1、反向PCR（Inverse PCR）原理：反向PCR是克隆T-DNA插入位點側翼DNA序列非常有效的方法。

 

a. 選擇合適的限制性內切酶位點。并在T-DNA的邊界（左邊界、右邊界均可）和酶切位點附近設計引物P1、P2；

 

b. 回收DNA，T4連接酶連接，使酶切后的DNA-片段環化；

 

c. 回收連接后的DNA，用引物P1、P2做PCR，就可擴增到兩端為T-DNA插入序列，中間為側翼序列的片段。

 

2、限制性內切酶消化：選擇合適的限制性內切酶，基因組一定要切成彌散性的條帶。

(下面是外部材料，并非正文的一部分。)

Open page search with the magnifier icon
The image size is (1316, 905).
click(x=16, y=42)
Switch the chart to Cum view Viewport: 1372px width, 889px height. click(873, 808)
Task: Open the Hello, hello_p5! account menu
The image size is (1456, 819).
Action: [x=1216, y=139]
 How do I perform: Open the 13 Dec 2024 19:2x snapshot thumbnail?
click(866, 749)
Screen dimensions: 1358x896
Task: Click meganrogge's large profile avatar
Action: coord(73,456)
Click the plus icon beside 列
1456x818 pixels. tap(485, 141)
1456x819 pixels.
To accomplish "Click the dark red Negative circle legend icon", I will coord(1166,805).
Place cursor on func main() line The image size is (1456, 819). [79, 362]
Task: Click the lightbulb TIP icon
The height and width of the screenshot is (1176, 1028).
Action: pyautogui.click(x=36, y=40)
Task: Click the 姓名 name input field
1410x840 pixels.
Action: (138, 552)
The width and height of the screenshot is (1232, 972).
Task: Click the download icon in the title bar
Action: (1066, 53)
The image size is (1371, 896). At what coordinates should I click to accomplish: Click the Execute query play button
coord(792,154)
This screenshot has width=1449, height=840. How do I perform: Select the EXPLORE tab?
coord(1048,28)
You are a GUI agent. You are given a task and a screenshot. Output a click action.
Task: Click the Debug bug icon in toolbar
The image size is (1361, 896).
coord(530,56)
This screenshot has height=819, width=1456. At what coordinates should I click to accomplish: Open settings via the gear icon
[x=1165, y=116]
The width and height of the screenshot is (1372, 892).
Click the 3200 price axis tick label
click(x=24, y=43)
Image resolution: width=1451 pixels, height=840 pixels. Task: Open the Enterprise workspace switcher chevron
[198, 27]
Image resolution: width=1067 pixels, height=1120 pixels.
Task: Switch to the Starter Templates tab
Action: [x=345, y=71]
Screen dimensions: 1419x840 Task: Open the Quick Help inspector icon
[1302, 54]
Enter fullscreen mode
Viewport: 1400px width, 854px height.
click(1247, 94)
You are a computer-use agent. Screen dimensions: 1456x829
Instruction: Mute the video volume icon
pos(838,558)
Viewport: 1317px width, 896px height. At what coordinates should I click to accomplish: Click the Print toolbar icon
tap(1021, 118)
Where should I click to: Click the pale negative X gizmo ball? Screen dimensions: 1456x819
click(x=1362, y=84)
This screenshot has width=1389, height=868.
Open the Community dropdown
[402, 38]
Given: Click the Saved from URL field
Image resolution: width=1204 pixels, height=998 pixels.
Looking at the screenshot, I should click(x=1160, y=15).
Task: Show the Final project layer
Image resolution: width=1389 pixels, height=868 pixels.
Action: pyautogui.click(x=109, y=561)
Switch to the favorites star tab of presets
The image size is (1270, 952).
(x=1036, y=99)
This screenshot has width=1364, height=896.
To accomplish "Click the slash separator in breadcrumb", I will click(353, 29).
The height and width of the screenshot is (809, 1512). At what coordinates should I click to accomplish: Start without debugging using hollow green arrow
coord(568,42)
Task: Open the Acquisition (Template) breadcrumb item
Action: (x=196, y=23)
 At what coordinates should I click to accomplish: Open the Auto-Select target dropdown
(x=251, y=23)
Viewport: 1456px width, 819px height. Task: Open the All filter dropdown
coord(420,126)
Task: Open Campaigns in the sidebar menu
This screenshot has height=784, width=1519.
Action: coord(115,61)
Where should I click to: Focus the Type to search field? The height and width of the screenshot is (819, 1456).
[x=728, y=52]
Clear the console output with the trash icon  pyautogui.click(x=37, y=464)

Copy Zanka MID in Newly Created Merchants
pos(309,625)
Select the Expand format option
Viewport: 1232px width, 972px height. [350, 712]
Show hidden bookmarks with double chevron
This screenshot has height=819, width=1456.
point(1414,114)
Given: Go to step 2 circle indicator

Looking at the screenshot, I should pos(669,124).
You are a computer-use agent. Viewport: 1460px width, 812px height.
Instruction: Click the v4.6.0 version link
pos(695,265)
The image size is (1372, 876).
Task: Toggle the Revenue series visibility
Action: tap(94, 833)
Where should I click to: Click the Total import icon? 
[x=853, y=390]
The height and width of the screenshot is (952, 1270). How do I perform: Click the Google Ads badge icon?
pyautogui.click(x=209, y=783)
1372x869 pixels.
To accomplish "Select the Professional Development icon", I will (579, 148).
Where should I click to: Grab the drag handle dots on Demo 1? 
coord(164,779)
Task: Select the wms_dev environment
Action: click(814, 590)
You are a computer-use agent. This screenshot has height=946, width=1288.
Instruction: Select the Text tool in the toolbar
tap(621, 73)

在酶切之前，應對基因組DNA定量。

 

根據T-DNA的左邊界序列選擇合適的酶切位點EcoRI，BamHI和HindIII/PstI，并在酶切位點上游附近設計引物Z1，Z2，Z3和Z4，然后用這些內切酶分別消化基因組DNA，酶切體系如下：

 

Buffer for EcoR I	2μl
Genomic DNA	3μl
EcoR I	0.5μl （10u/μl）
ddH2O	14.5 μl
	20μl

 

37度 過夜，電泳檢測酶切效果。

 

3、回收DNA

 

① 將酶切產物轉到1.5ml離心管中，用ddH2O洗滌干凈，并稀釋到250μl；

 

② 加入等體積的酚和lv仿（V：V=1：1），渦旋混勻，室溫靜置1min；

 

③ da速度（13, 000 rpm）離心1min；

 

④ 將上清移到另一管中，加入等體積的lv仿，渦旋混勻，室溫靜置1min；

 

⑤ 大速度（13, 000 rpm）離心2min；